▶ _Requirement_
Write out everything in the text on the Russia-Ukraine cyber conflict from "In Ukraine, the" down to "a single campaign.".

▶ _Text section_
Russia’s battle with Ukraine is being fought partly in cyberspace, where it may have greater room for escalation because nations increasingly accept covert cyber attack as a valid form of international pressure when more traditional options are too violent – or too visible.
So far, the Ukraine cyber conflict appears to have pitted the strong hacker communities in each nation against each other in hundreds of attacks that have disrupted websites or e-mail systems, notably at government agencies such as Ukraine’s parliament and the Russian central bank and foreign ministry. Before the Russian-Ukrainian confrontation erupted this year, those communities shared many ties, with each other and with organized crime, and appear largely to have refrained from attacks in each other’s countries.
This cyber battle has unfolded differently from its immediate predecessors. In 2007, the Kremlin sparked a weeks-long assault on Estonia by ignoring or encouraging (PDF) attacks by nationalist groups such as Nashi, a movement that backs Russian President Vladimir Putin. A year later, against Georgia, Putin was more willing to let his security services become directly involved to coordinate or perhaps even direct attacks against websites of Georgia’s government and banks.
In Ukraine, the Russians have used a more traditional path of propaganda, misinformation, physical destruction and modification of telecommunications equipment, and cyber attacks, all integrated into a single campaign.
Information warfare like this is part of a classic Russian maskirovka tactic from decades back. But it’s a mostly forgotten discipline in the Pentagon and other Western militaries who copied the American model of focusing on the sexy new field of cyber rather than the more boring information warfare. In recent years, US experts in information warfare have had limited promotion opportunities as leaders’ attention (and massive budgets) shifted to the technical wizards at the National Security Agency and the US Cyber Command. Having ignored information warfare for fifteen years, the United States is less prepared than it might be to understand Russian actions and intentions.

▶ _Records_
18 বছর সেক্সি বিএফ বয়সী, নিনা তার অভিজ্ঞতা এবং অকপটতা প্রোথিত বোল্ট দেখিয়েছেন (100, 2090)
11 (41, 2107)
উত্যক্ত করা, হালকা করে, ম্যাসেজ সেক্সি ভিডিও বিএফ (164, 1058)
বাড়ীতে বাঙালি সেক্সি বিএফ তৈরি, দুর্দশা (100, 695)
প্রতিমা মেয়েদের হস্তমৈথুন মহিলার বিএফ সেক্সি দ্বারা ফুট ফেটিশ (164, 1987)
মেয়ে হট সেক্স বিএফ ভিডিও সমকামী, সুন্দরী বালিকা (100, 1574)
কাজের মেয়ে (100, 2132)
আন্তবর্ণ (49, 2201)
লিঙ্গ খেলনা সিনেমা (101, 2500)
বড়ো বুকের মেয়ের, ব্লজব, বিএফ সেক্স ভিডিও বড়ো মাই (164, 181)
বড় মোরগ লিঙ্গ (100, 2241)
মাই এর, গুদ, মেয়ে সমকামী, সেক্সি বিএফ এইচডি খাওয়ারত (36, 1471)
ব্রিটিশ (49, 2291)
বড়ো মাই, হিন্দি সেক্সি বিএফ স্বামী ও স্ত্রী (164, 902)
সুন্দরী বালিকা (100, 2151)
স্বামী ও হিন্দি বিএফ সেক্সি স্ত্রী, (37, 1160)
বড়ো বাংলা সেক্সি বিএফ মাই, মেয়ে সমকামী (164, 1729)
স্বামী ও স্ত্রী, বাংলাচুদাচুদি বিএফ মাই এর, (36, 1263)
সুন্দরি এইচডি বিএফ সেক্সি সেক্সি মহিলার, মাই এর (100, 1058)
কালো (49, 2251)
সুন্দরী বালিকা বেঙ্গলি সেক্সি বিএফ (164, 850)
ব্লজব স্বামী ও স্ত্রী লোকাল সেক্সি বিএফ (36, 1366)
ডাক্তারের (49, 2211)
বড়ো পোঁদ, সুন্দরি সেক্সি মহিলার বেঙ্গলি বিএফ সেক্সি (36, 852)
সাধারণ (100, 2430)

▶ _Answer_
In Ukraine, the Russians have used a more traditional path of propaganda, misinformation, physical destruction and modification of telecommunications equipment, and cyber attacks, all integrated into a single campaign.